Effects of cisplatin, paclitaxel combined with high-dose methotrexate as adjuvant therapy on survival rates in osteosarcoma patients, and analysis of influencing factors.

Abstract

Osteosarcoma is a prevalent primary malignant bone tumor in young adults and adolescents, characterized by a high recurrence rate despite advancements in chemotherapy and surgical methods. This study investigated the effects of integrating high-dose methotrexate with cisplatin and paclitaxel on survival outcomes in osteosarcoma patients, and to identify prognostic factors influencing these outcomes. A retrospective analysis was conducted on 208 osteosarcoma patients treated between January 2013 and December 2018. Patients were divided into two groups: standard chemotherapy group (SC, n = 104) and cisplatin + paclitaxel + high-dose methotrexate (CPM, n = 104). The primary endpoints were progression-free survival (PFS) and overall survival (OS), while secondary endpoints included efficacy assessments. Kaplan-Meier survival curves were used to assess survival distributions, and statistical analyses were performed using SPSS 29.0. The CPM group demonstrated significantly longer PFS (16.85 ± 3.40 months vs. 15.72 ± 3.21 months, P = 0.015) and higher 5-year OS rates (54.81% vs. 40.38%, P = 0.037) compared to the SC group.
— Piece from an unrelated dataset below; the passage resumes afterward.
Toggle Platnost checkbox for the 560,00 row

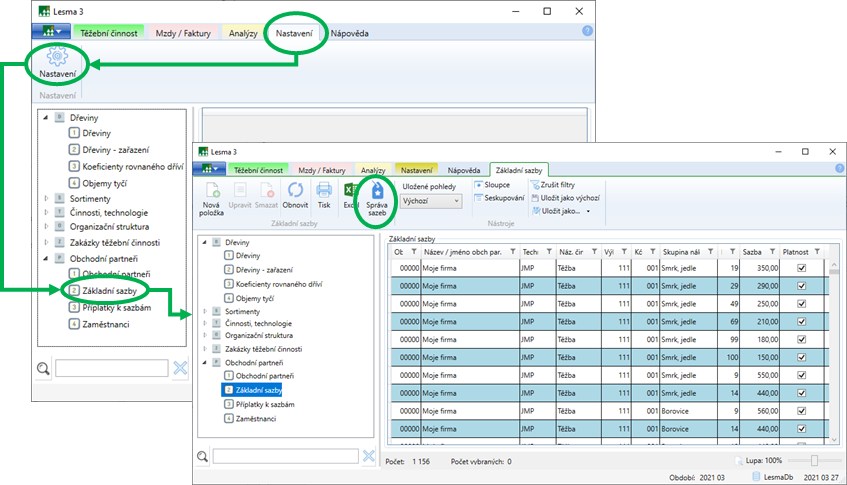point(801,410)
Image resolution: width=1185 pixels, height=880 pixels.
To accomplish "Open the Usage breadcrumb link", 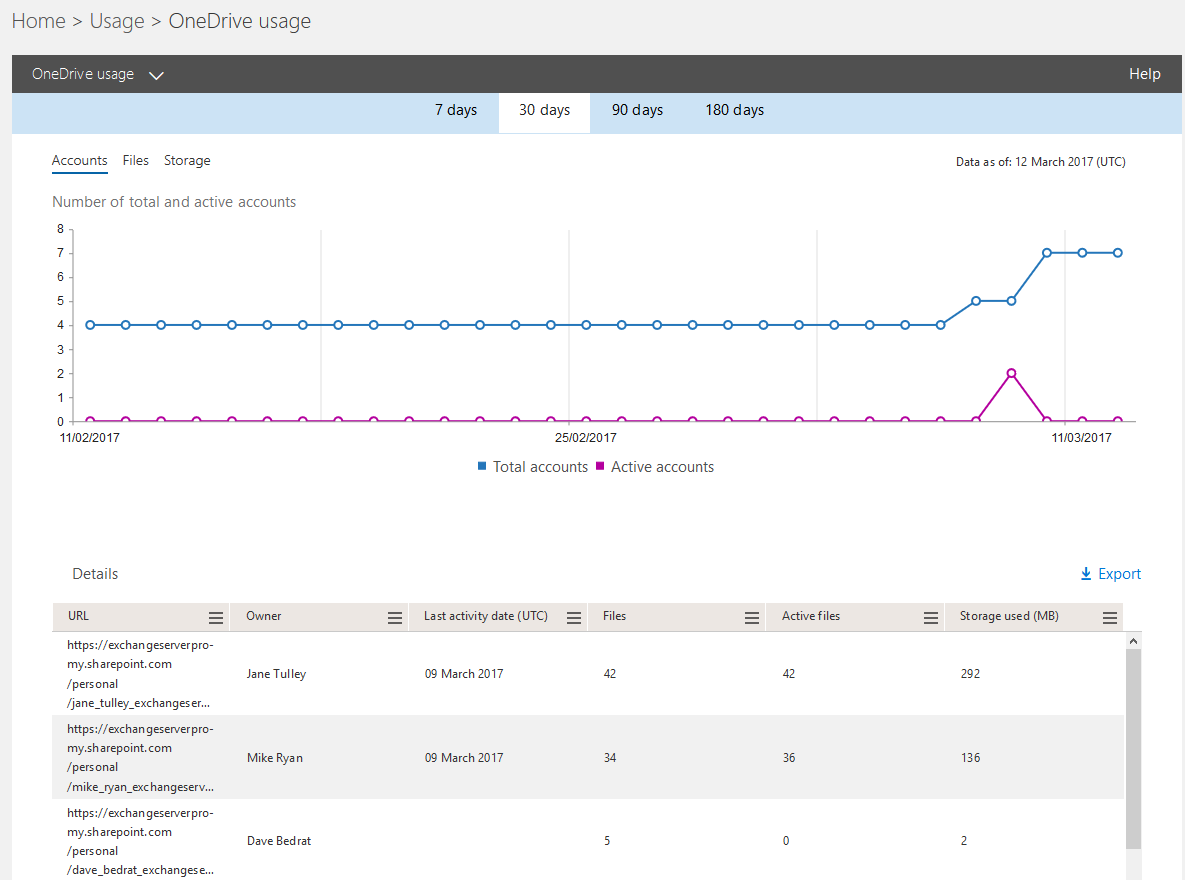I will pyautogui.click(x=116, y=20).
Completion of chemotherapy and a response rate greater than 90% were identified as strong positive prognostic indicators. In contrast, pathologic fractures at diagnosis, lung metastases, and elevated lactate dehydrogenase levels were associated with poorer outcomes. Multivariate analysis underscored chemotherapy response and treatment adherence as independent survival predictors. The combination of cisplatin and paclitaxel with high-dose methotrexate significantly improves PFS and OS compared to standard chemotherapy. Moreover, treatment completion and achieving a chemotherapy response greater than 90% are critical factors for favorable prognosis.